Inzwischen gibt es bereits eine hitzige Debatte über eine Anhebung des Grenzwertes. Nach Angaben des ADAC wird eine Konzentration von 3,5 Nanogramm je Milliliter Blutserum vorgeschlagen. So habe das Bundesverkehrsministerium Ende März mitgeteilt: „Wird dieser Wert erreicht, ist nach aktuellem Stand der Wissenschaft eine verkehrssicherheitsrelevante Wirkung beim Führen eines Kraftfahrzeugs
nicht fernliegend.“Der ADAC vertritt jedoch die Ansicht, dass Personen, die unter der Wirkung von Cannabis stehen, kein Kraftfahrzeug führen sollen.
In der Fachwelt werde jedoch seit Jahren darüber gestritten, ob der Grenzwert für verbotenes Fahren unter Cannabis-Einfluss richtig oder zu niedrig angesetzt ist. Fachleute für Verkehrssicherheit und Verkehrsrecht in Deutschland empfahlen stets die Anhebung des momentan erlaubten THC-Werts im Blut, so der ADAC. In der Begründung heißt es, dass der Grenzwert mit einem Nanogramm so niedrig sei, dass er lediglich einen Cannabis-Konsum nachweise. Einen zwingenden Rückschluss „auf eine verkehrssicherheitsrelevante Wirkung“lasse der aktuelle Grenzwert jedoch nicht zu.

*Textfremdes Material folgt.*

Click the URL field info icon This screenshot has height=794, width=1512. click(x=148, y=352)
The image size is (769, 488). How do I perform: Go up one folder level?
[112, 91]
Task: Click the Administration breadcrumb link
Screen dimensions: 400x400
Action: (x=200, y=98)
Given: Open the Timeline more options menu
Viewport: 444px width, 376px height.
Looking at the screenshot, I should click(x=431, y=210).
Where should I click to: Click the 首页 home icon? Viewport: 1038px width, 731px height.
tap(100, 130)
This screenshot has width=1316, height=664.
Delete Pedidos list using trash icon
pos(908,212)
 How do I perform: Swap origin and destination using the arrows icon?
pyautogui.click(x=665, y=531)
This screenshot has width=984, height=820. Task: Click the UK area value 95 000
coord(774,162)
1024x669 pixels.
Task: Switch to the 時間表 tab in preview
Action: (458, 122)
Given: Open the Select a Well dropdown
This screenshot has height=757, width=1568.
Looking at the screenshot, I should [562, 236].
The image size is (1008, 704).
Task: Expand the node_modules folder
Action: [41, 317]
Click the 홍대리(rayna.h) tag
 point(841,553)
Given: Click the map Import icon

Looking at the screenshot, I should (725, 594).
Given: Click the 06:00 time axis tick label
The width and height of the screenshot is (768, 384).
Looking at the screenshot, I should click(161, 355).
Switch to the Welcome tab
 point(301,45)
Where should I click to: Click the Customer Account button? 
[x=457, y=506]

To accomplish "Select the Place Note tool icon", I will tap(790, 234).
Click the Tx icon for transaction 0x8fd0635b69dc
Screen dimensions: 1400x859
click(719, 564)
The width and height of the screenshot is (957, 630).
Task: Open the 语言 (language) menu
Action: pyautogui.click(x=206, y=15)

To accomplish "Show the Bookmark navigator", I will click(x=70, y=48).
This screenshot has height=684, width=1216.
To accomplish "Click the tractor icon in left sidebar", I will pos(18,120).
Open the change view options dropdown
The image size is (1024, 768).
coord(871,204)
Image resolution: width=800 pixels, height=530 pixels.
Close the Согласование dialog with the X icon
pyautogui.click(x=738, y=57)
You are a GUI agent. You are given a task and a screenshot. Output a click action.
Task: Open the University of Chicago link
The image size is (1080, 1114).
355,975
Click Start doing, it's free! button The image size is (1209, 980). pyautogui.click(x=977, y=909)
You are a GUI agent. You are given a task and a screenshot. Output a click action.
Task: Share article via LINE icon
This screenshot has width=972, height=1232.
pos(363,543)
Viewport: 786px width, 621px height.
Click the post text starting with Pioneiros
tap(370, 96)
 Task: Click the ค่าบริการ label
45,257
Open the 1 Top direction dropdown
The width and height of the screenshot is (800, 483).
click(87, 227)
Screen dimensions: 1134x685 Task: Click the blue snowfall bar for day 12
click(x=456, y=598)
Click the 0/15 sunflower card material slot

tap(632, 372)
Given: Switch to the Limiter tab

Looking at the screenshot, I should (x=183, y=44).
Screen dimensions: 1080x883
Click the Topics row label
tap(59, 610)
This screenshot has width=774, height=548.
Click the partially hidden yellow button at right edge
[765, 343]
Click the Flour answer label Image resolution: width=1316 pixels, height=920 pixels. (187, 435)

In den vergangenen Jahren war die Anzahl an Delikten im Zusammenhang mit Cannabis relativ konstant. Im Bereich der Polizei Schwaben Nord wurden 2019, also vor der Legalisierung, exakt 1749 Verstöße gemeldet. Im vergangenen Jahr waren es 1510. Im Landkreis Augsburg wurden 2019 genau 243 Verstöße nach dem Betäubungsmittelgesetz (BtMG) registriert und damit genauso viel wie im Jahr 2022. Auffallend ist jedoch, dass der Handel mit Cannabis im Augsburger Land in den vergangenen Jahren stark rückläufig war. Von 79 Fällen im Jahr 2019 sind diese Delikte auf 39 im Vorjahr gesunken. Die Vermutung, dass es zu weniger Käufen und Verkäufen von Cannabis gekommen ist, weil immer mehr Menschen sich diese Drogen daheim anpflanzen, bestätigt die Statistik nicht. Im Gegenteil. Gab es 2019 noch 22 Straftaten bezüglich illegalen Anbaus, waren es im Jahr 2022 nur noch die Hälfte. Das könnte sich nun ändern. Denn nach dem neuen Gesetz dürfen Erwachsene bis zu drei Cannabispflanzen zu Hause anbauen.
Zahl der Delikte war im Landkreis relativ stabil.